Notes On: “Global Ethics: Seminal Essays” – Two

Here I conclude my looking at Charles R. Beitz’s “Cosmopolitan Ideas and National Sentiment” from Global Ethics: Seminal Essays.

“Priority for compatriots might be supported by reasons pertaining to states that are themselves analogues of the reasons pertaining to persons which support the corresponding element of private morality. Or, priority for compatriots might be based on the same reasons that support the corresponding element of private morality.”

What of a notion to the later statement: it holds true due to people having a better understanding of the needs of their compatriots; if for no other reason than proximity. We have a clearer way to relate to their needs.

“Accordingly, there is an upper bound to the cost that a state can be morally required to bear in connection with pursuit of cosmopolitan goals (or any other goals). This upper bound defines the degree of priority that a government may accord to the interests of compatriots.”

This makes a certain sense when we see how democratic states are formed. The actions of the State ought to be a reflection of the will, and values, of the body politic. Thus is the importance of people having a deep understanding of how they are all connected.

“Where sacrifices are imposed on an entire population, however, this problem may not arise (supposing that the sacrifices are fairly allocated). Hence, it might be that a state may demand more of its people than its people, as individuals, must demand of themselves when cosmopolitan goals require sacrifices of them.”

As stated, if the sacrifice is equitable, and all justly do their part, then all ought to benefit. That ‘all’ can be those that are in direct proximity, compatriots, and those that are outside boarders.

“Some such reasons flow from a sense of shared loyalty: the feeling that I have obligations to compatriots simply because this is our country.”

Once again, prima facia, I do not see this as problematic. So long as once a nation has become stable it transfers, at least a portion, of its focus outside its boarders.

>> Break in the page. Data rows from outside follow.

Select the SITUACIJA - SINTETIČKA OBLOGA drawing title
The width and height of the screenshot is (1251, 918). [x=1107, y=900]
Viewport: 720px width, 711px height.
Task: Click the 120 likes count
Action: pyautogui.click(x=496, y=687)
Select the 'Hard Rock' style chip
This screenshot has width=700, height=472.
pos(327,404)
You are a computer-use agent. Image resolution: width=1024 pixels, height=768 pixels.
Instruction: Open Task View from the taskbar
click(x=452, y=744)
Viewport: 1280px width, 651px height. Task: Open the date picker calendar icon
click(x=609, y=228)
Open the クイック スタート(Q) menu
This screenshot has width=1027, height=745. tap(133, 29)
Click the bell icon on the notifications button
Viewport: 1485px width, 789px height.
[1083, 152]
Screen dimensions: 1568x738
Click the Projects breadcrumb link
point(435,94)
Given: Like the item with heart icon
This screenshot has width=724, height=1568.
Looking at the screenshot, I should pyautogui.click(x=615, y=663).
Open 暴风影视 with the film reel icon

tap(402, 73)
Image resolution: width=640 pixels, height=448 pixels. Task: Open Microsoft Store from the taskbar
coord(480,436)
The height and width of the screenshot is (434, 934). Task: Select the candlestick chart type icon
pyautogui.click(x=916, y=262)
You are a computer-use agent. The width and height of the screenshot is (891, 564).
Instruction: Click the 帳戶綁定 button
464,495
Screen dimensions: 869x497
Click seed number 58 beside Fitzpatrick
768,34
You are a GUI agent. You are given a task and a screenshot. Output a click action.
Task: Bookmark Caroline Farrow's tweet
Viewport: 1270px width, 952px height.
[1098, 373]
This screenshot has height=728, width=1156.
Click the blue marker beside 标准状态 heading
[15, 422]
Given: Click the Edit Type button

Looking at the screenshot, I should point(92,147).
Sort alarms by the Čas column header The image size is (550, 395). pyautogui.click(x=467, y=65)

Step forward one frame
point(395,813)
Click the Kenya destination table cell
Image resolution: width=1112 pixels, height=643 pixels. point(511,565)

“I believe that such feelings are real and that they are primitive in the sense of being irreducible to feeling with a basis either in impersonal morality or in self-interest.” (emphasis added)

I think a major questions must be asked here: if the end result is the same, equitable action, does it matter if the action is rooted in some internal, impersonal, morality or if in self-interest. Without developing this thought further here, I think the answer is yes, it does matter since, for no other reason, self-interest may change.

This point is addressed by Beitz discussing again Sedgwick’s ‘general conflict’.

“If this is right his ‘general conflict’ reproduces on the large scale a pervasive dilemma of practical reasoning: how to combine different kinds of reasons for action when these reasons conflict and lack a common basis in virtue of which they can be reconciled.”